Assume you are a Byzantine general. The Emperor of Byzantium has ordered you and several other generals to attack an enemy fortress, all from different directions. If you and all the other generals attack simultaneously, the campaign will be successful. If any of the generals betray the cause, everyone will fail. There are also traitorous generals among the attacking group, some of which will secretly retreat rather than attack in unison. Additionally, the generals can only communicate with each other via messengers that can only be sent to one general at a time. The traitorous generals will also attempt to circulate false information. With these conditions in mind, how would you attempt to structure a coordinated attack or retreat? This scenario is known as the Byzantine generals problem, among other names, and holds significance in blockchain and computer science.

In a more general sense, the Byzantine fault is a condition in a system in which actors in the system must reach a consensus to avoid catastrophe, while also assuming a portion of the actors are unreliable. In the case of blockchain, nodes in the network must agree on data within the chain, and thus on the state of the network as a whole. This is a difficult task to accomplish, assuming malicious actors will try to validate falsified data, especially when currency is on the line.

A simple solution to the Byzantine fault would be for the King to find one trustworthy general, and give him full power of the Byzantine military. For aforementioned reasons, the blockchains (and especially cryptocurrencies) are built with the intention of avoiding centralized authority. Therefore, assume the King does not want to vest the power of the military in one general for fear of a coup d'état.

The King decides to write up a contract that all the generals must abide by. The contract includes penalties for misbehavior, and incentives for participation and loyalty. A decision is made with majority-approval, and is then executed. This allows the general to function autonomously without constant oversight from the King. In the case of blockchain, nodes must individually validate new data and vote in attestation in order for it to be added to the blockchain. Nodes in a decentralized network are governed by a ‘contract,’ and it allows blockchains to circumvent a Byzantine failure while also avoiding a central authority. There are many different types of ‘contracts’, and they are referred to as consensus mechanisms.

Proof of Work

Proof of Work is an important consensus mechanism first developed and employed by Nakamoto. People (miners) compete for the right to add the block because they are rewarded with bitcoin for doing so. This is how Nakamoto incentivizes participation in the blockchain. Permission to add the next block is only granted when a user has correctly solved an arbitrary and complex mathematical puzzle. Once a user is permitted to add the next block, the transaction data is validated by all nodes in the network, the block is added, and the user is rewarded with bitcoin. The “work” part of Proof of Work is solving the mathematical puzzle. The only way to solve the puzzle is to guess random numbers. There are so many possibilities that guessing the correct number in a timely manner requires an enormous amount of computing power. In order for a hacker to add a malicious block to a Proof of Work blockchain, they would need computer power greater than 51% of the network capacity, which is an unimaginable amount of power.

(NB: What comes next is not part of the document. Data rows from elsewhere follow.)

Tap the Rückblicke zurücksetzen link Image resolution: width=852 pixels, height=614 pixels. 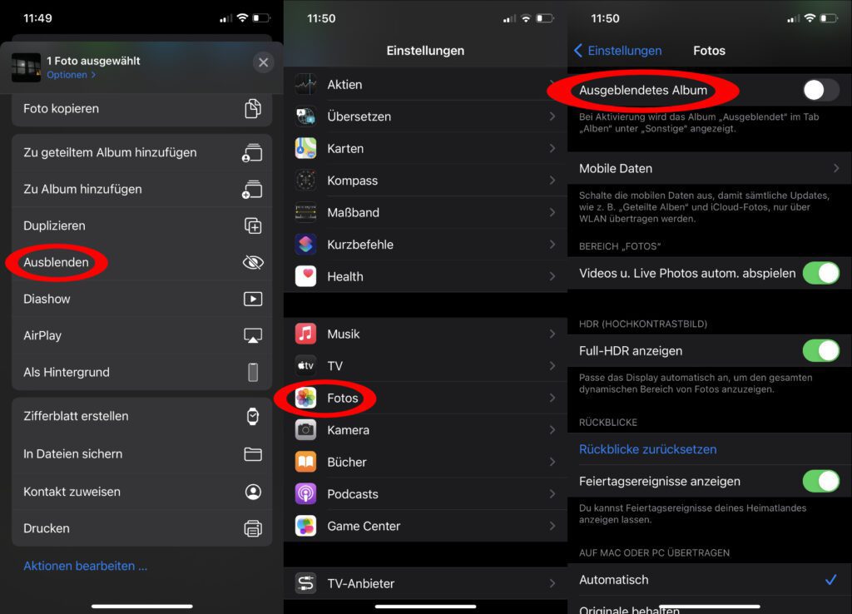click(x=647, y=449)
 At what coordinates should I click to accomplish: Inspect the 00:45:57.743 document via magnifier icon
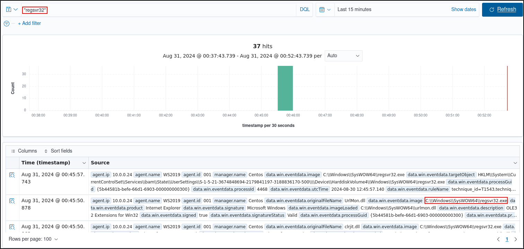[x=12, y=174]
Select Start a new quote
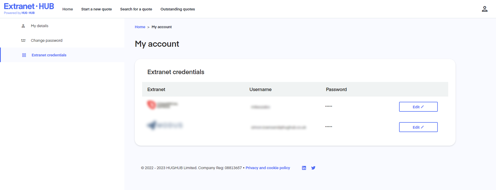The width and height of the screenshot is (496, 190). 96,9
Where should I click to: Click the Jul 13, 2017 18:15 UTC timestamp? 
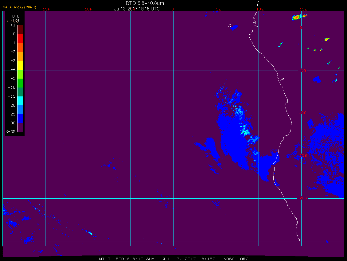(x=137, y=9)
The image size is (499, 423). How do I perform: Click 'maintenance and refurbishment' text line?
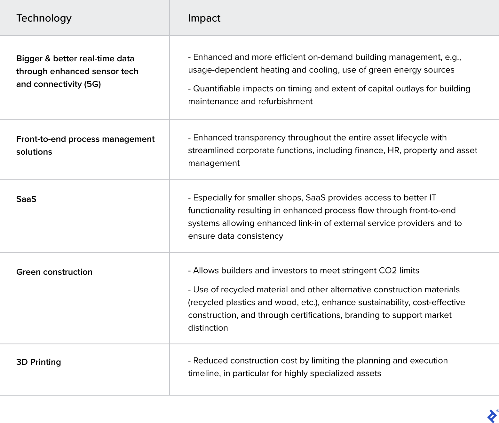(250, 101)
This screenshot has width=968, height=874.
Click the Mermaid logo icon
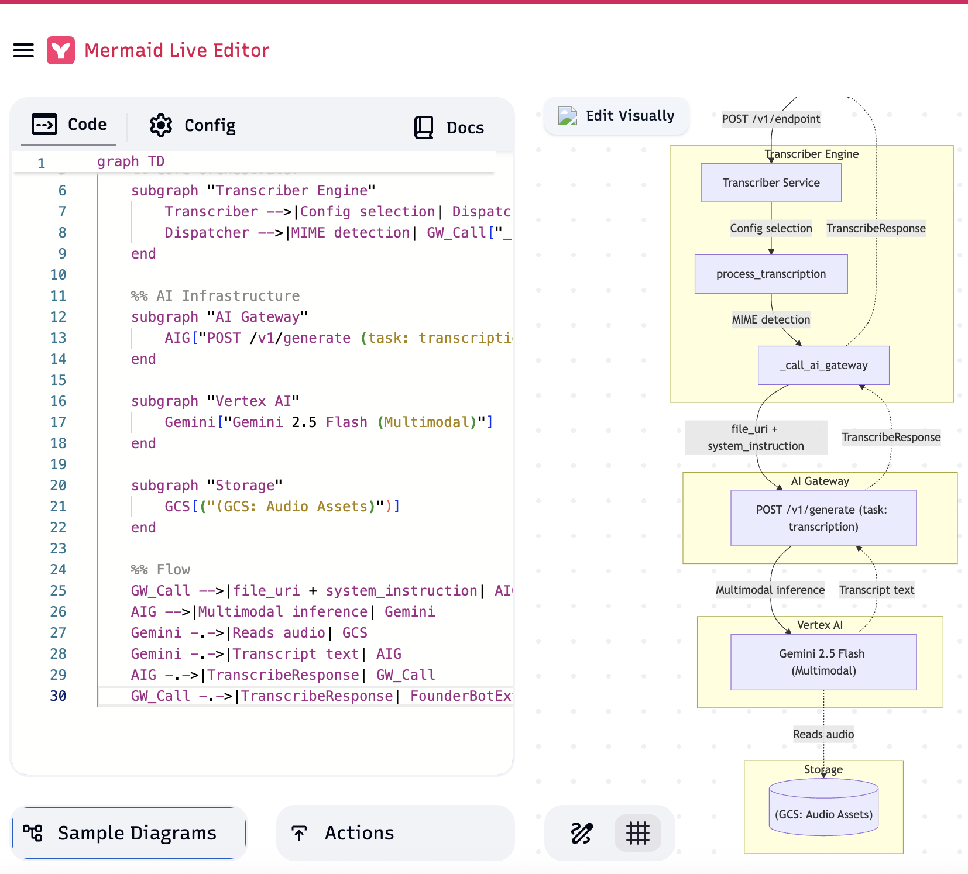[x=61, y=50]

The "complex mathematical puzzle" is more of a guessing game than a math problem. Miners are not actually ‘solving’ a problem, but rather guessing answers until they get a number below a certain threshold. SHA-256 is a function, meaning it is given an input, and it returns a pseudo-random output. In the case of SHA-256, it is given a string of information, and it returns a 256-bit integer. This integer can be interpreted as a hash, which is a string of letters and numbers. For Bitcoin in particular, there is a certain number threshold that a hash must be below in order for it to be a solution. What a miner must do is use the transaction data stored in a new block, and insert it as an input into SHA-256, and receive a number below the current threshold.

SHA-256 is not entirely random, so if we input the transaction data into SHA-256 multiple times, we will receive the same output multiple times. The probability of that output being below the desired threshold is extremely low. To circumvent this, the transaction data is combined with a ‘nonce’ (number-used-only-once), which is a random 32-digit integer. A miner combines the transaction data and a random nonce, and submits it as input. SHA-256 will then return a 256-bit integer. If that integer is below whatever the threshold value is, the miner wins the right to make a block and receive the award. If it is not below the threshold, the miner moves on to the next nonce. Miners continue plugging in the transaction data and random nonces until SHA-256 returns a number below the threshold.

SHA-256 is meant to be a one-way function, so finding the inverse is not possible. As such, the only way to find a desired hash is to use the brute force method (guessing until you are correct). The total number of possible hashes is 2^256 (2 choices for each of 256 bits). Given that there are so many options, miners need an enormous amount of computing power to guess below the threshold in a timely manner. To sum it up, miners are trying to find a nonce such that: SHA256(nonce + transaction data) < threshold.

Proof of Stake

Proof of stake is another very important consensus mechanism implemented by Cardano, Solana, and Avalanche, and soon Ethereum. Proof of Stake is also meant to remediate many of the potential problems with Proof of Work. To explain Proof of Stake, we will follow the soon-to-be-implemented version of the mechanism employed by Ethereum. In a general sense, validators put cryptocurrency as collateral for bad behavior, and then are permissioned as a node in the network. They are then tasked with approving new blocks and occasionally adding new blocks based on the size of their stake. As a reward for their commitment, they are given the native cryptocurrency, with the amount being based on the size of the stake. For Ethereum, a user becomes a validator by depositing 32 ETH into a smart contract. The new validator joins an activation queue, and, upon being activated, begins receiving block candidates from other nodes. The validator runs the transaction, ensures it is valid, then sends a vote of attestation (in favor) for adding the block across the network. Every 12 seconds, a validator is randomly chosen to propose a new block containing transaction data. A group of validators to validate the block is simultaneously chosen. The group provides their votes of attestation, and then the block is added.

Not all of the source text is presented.